Avverso la sentenza di primo grado che ha respinto il gravame, si sostengono i seguenti motivi di appello:
-errata applicazione delle norme del bando, delle direttive n. 92/50 e n. 97/52, eccesso di potere, violazione di norme penali, del dpr n. 313/02 e della L. n. 241/90, non potendo ritenersi che il legale rappresentante della società abbia riportato due pronunce di condanna perché:
a) la sentenza di applicazione della pena su richiesta dell’imputato ai sensi degli artt. 444 e 445 c.p. (c.d. patteggiamento), attinente a fattispecie contravvenzionale, non violerebbe il requisito della moralità professionale e il reato sarebbe comunque estinto per decorso del tempo;
b) il decreto penale di condanna, per violazione di norme riguardanti rifiuti non pericolosi, non sarebbe ugualmente idoneo a condurre alla valutazione espressa nella fattispecie, in quanto lo stesso non contiene alcun accertamento del fatto e della colpevolezza dell’imputato sicchè, anche in tal caso, non sarebbe richiamabile il cit. art. 12 del D.Lgs. n. 157/95:
-l’amministrazione, inoltre, avrebbe dovuto opportunamente motivare sulle ragioni poste a fondamento della decisione.
Il Comune, costituitosi in giudizio, ha sostenuto l’inammissibilità dell’appello per la mancata proposizione del ricorso da parte della mandataria A.S.M. Pavia spa e la sua infondatezza, nel merito.
DIRITTO
Attesa l’infondatezza dei motivi d’appello, può prescindersi dall’esame della questione di inammissibilità proposta dal Comune.
La lex specialis della gara richiedeva la produzione, da parte del legale rappresentante della società concorrente, di una dichiarazione relativa all’assenza di cause di esclusione previste dall’art. 12 del D.Lgs. n. 157/95.
Sostiene l’appellante che le due condanne per reati di natura ambientale, non segnalate ai sensi di quanto prescritto dal bando, non sarebbero rilevanti nella fattispecie, non incidendo sulla moralità professionale.
Tali asserzioni non sono condivisibili. Si può richiamare, al riguardo la motivazione della sentenza di questo Consiglio n. 6756/07.
" Nei casi di applicazione della pena su richiesta, la successiva estinzione del reato, ai sensi del citato art. 445, comma 2, del codice di procedura penale, pur operando "ope legis", in presenza dei presupposti stabiliti da tale norma, richiede pur sempre che la esistenza di tali presupposti sia accertata con una pronuncia del giudice dell’esecuzione su istanza dell’interessato (Cass. pen. Sez. I, 7.7.2005, n. 32801; 5 febbraio 2004, n. 10028).

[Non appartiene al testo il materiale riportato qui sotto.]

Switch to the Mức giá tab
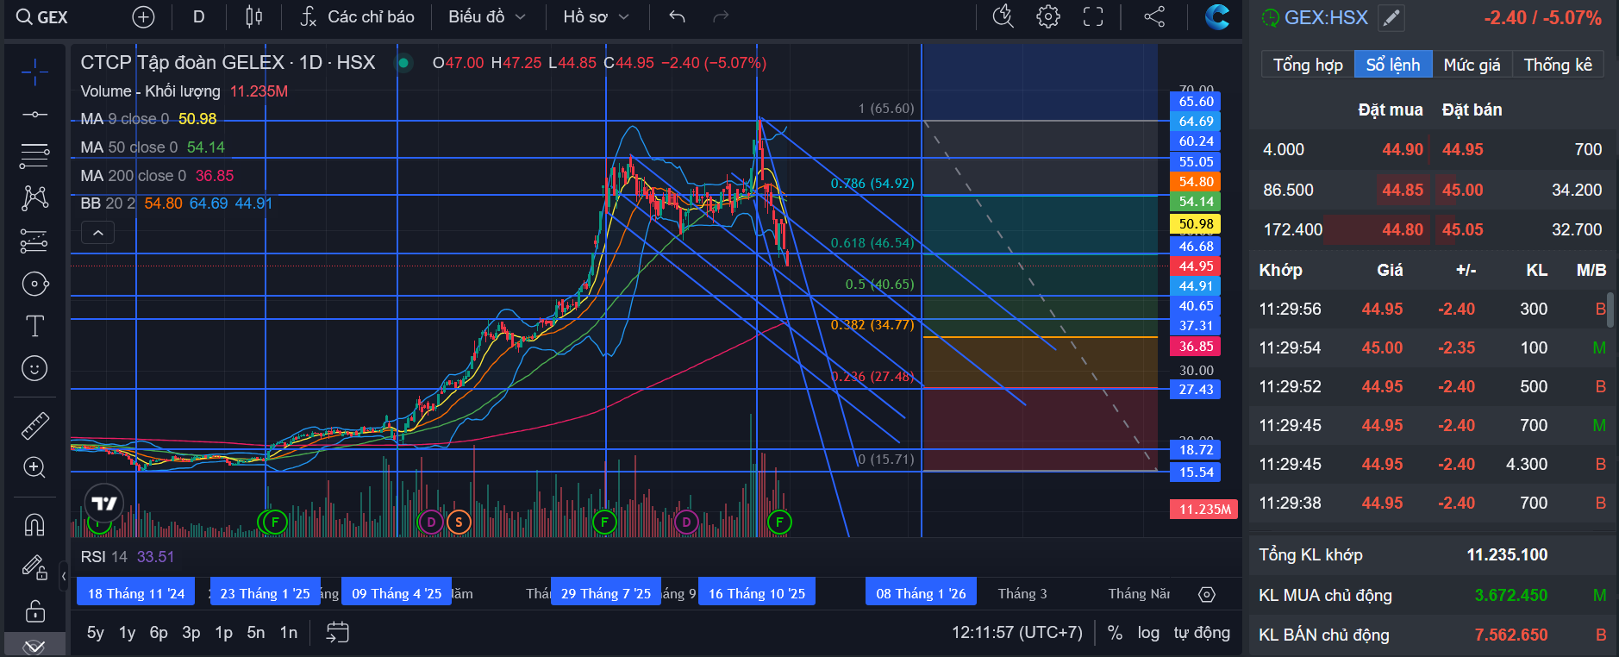The width and height of the screenshot is (1619, 657). pyautogui.click(x=1472, y=65)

In difetto di tale pronuncia giudiziale, la sentenza ex art. 444 del codice di procedura penale pronunciata per un reato che incide sull’affidabilità morale e professionale di colui nei cui confronti è pronunciata, costituisce, dunque, una causa di esclusione dalla gara ai sensi dell’art. 75, comma 1, lettera c), del D.P.R. n. 552 del 1999.

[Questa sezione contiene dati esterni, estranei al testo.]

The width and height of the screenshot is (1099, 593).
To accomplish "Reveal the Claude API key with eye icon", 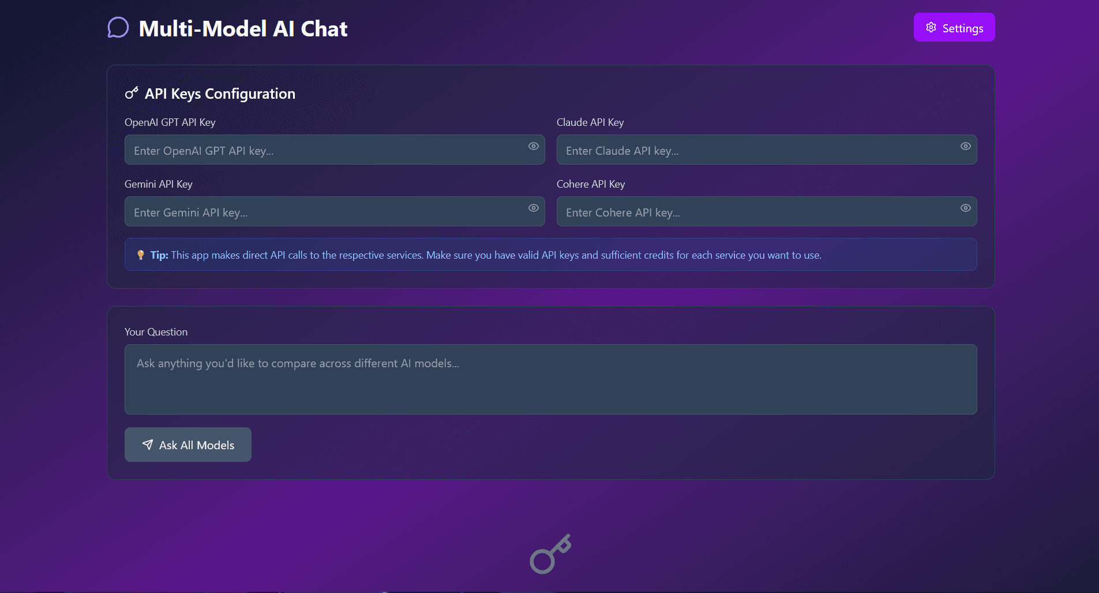I will pos(965,146).
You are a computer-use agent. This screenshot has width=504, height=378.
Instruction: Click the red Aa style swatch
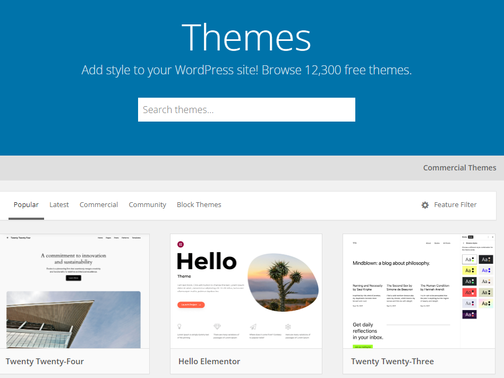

La Società appellante, pertanto, affermando la inesistenza nei suoi confronti (delle persone preposte ai suoi organi rappresentativi e tecnici) di sentenze penali di condanna o di sentenze pronunciate ai sensi dell’art. 444 del codice di procedura penale, ha effettuato una falsa dichiarazione che le ha consentito di partecipare alla gara alla quale non avrebbe dovuto partecipare, a norma del combinato disposto costituito dal comma 1, lettera c e dal comma 2 dell’art. 75 del D.P.R. n. 554 del 1999 che, disponendo le cause di esclusione dalla gara dei concorrenti, i cui organi amministrativi o tecnici siano incorsi in condanne penali, pongono l’onere a carico delle imprese concorrenti di dichiarare la inesistenza delle stesse.

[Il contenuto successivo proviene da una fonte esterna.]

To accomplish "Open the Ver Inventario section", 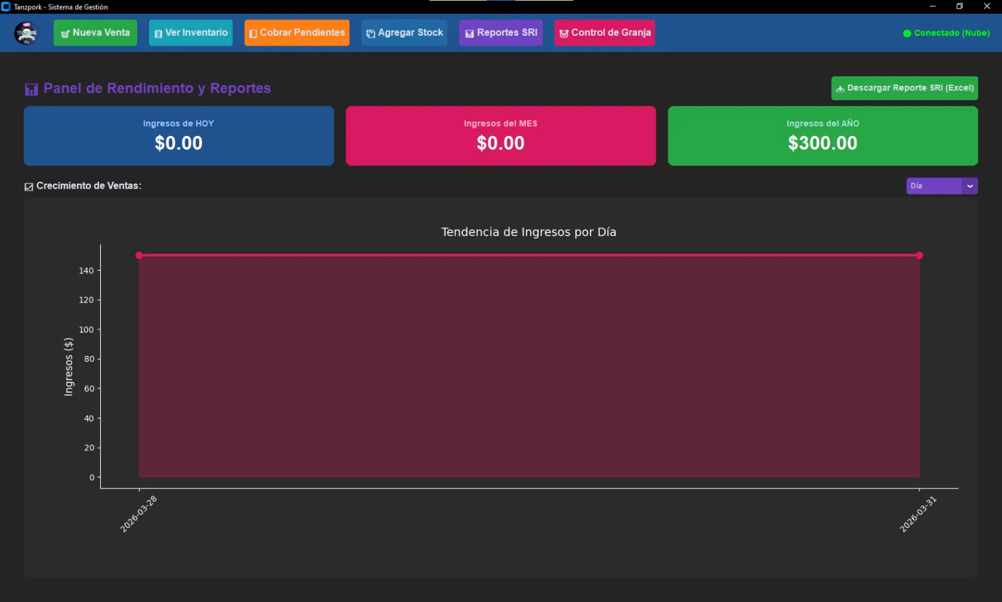I will pyautogui.click(x=190, y=33).
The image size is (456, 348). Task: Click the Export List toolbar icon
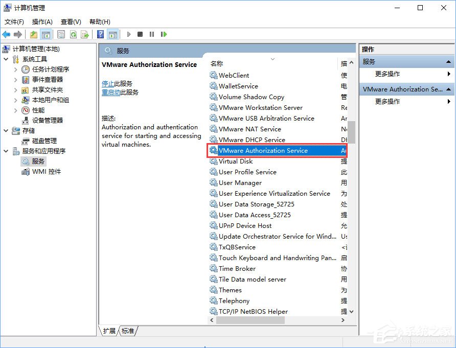(85, 34)
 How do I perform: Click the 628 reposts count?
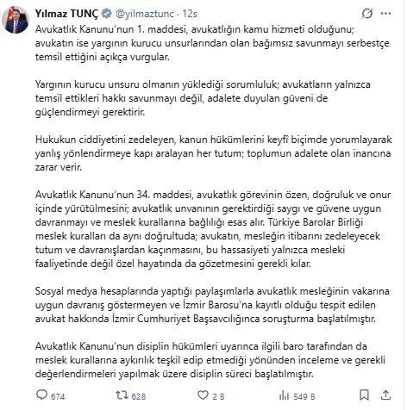coord(139,396)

L’accertamento della falsità della dichiarazione, rendendo chiara l’esistenza della preclusione stabilita dal comma 1, lettera c, dell’art. 75, non poteva che comportare l’esclusione dalla gara ".
Analoghe considerazioni possono farsi con riferimento al decreto penale di condanna pronunciato per un reato di natura ambientale, in quanto anche tale fattispecie deve farsi rientrare nell’ipotesi di cui all’articolo 12 del D.Lgs. n. 157/95 perchè, come rilevato dal giudice di primo grado, dalla scelta di non opporsi al decreto penale di condanna non può trarsi l’inapplicabilità della citata norma ma, semmai, ciò può portare ad una specifica valutazione dei fatti contestati che, nella fattispecie, deve, peraltro, ritenersi irrilevante.
Sotto tale profilo, infatti, è priva di pregio la censura secondo cui l’amministrazione non avrebbe adeguatamente motivato sui motivi posti a fondamento della decisione.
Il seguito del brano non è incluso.